The R360K is just a beautiful instrument, especially if you like the rough n’ ready rustic look – this resonator has it in truck loads. With a compact 24.75” scale length non-cutaway body, the top is made from spruce, while trembesi makes up the back and sides – both woods looking aged and distressed. The elaborate f-holes are eye-catching, as is the intricate multi-ply binding on the top and back of the guitar.
The wide mahogany neck is very nice to play for both fingerstyle or slide players (in a regular position), and is finished in satin with a rosewood fretboard. This has 18 frets (12 in the clear), marked by 1890’s ‘fancy style’ pearl inlays, which just add to the cool vintage appeal of the guitar, while the slotted headstock oozes tradition. Ultimately this guitar has been designed to look like an early 20th Century model, and it succeeds.

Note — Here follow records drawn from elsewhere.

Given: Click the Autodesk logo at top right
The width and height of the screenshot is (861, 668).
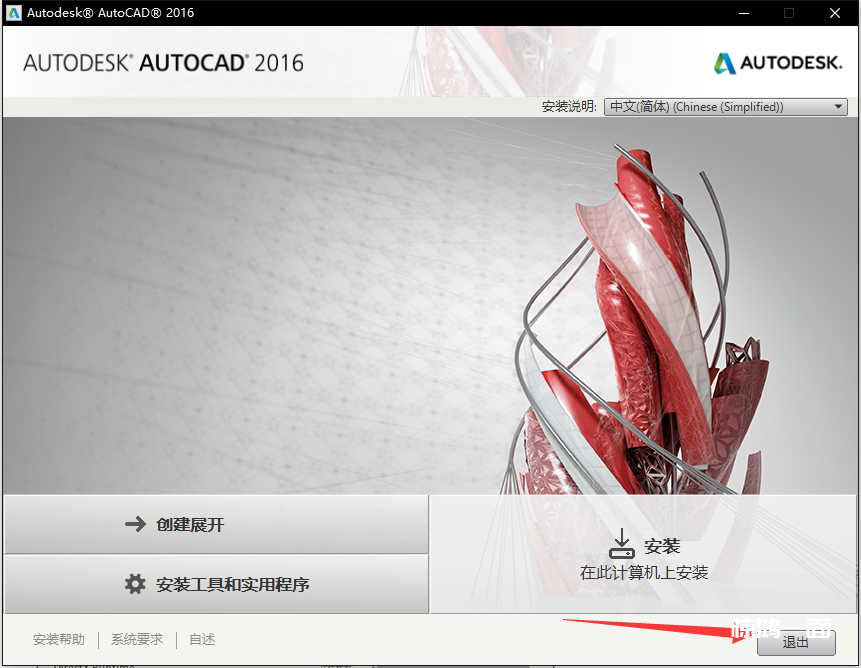Looking at the screenshot, I should pyautogui.click(x=778, y=63).
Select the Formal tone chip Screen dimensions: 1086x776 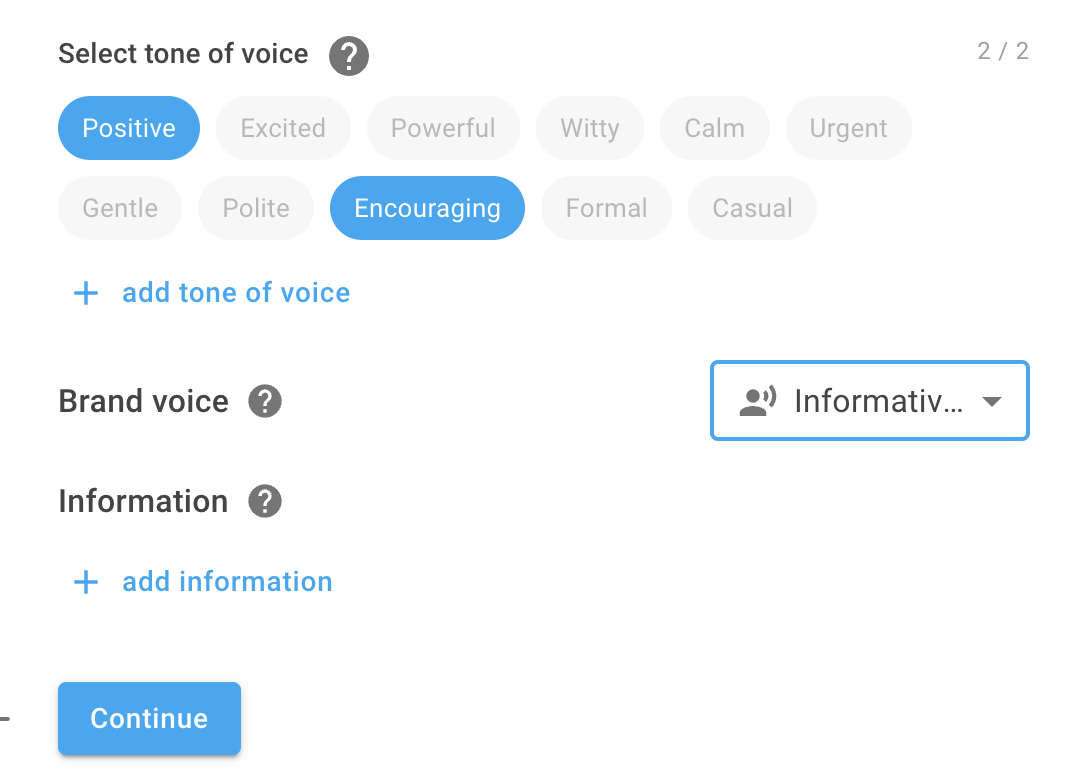pyautogui.click(x=606, y=208)
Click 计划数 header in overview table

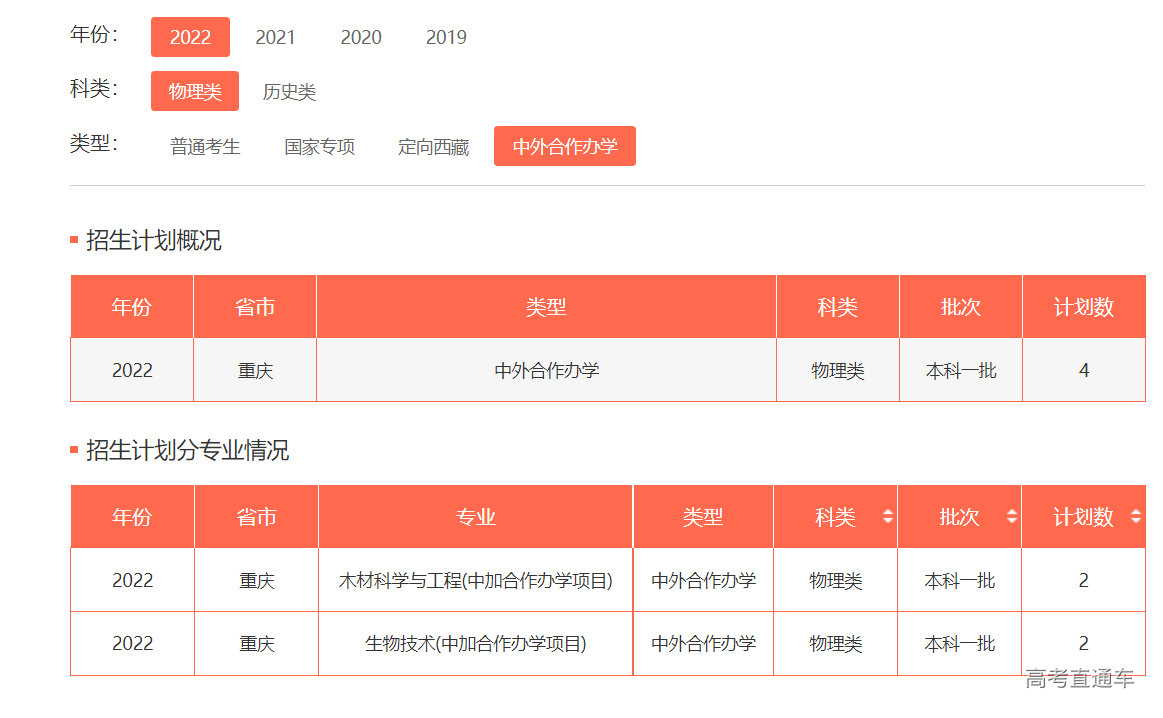coord(1083,307)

Washburn justifies the R360K’s slightly higher price tag with a host of worthwhile appointments. There’s a good-quality biscuit resonator cone and rosewood bridge, featuring a decorative antique bronze coverplate (which includes easy bridge access – very convenient). This nicely matches the distressed bronze tuners, while a bone nut sits just below. The tuners – with aged plastic buttons – are fine and feel very sturdy, but they can be a little stiff in practice. Finally, the R360K comes strung with D’Addario’s EJ42 Resophonic light gauge strings, and also arrives in its own hardshell case (not the most attractive, but it does the job!), which is a decent addition.
If you’re looking for character in tone, the R360K has plenty of it. Similar to mahogany, the trembesi offers a dark, woody tone, while the spruce keeps things balanced and articulate. The guitar’s projection is good too – quieter than your regular resonator guitar, but the biscuit cone provides a boost to the volume, with a twangy and gritty sound that’s just perfect for classic folk and blues playing.
A lot of effort has been put in to making this parlor guitar a vintage treat for both the eyes and ears, and Washburn’s hard work has not gone unnoticed – we love it. The design is certainly a talking point, while it ensures it’s a guitar you’d be very happy performing with – whether that’s on a stage or on the front porch. Overall, it justifies its mid-range price tag, and is a nice alternative to some of the other more standard resonators we’ve featured.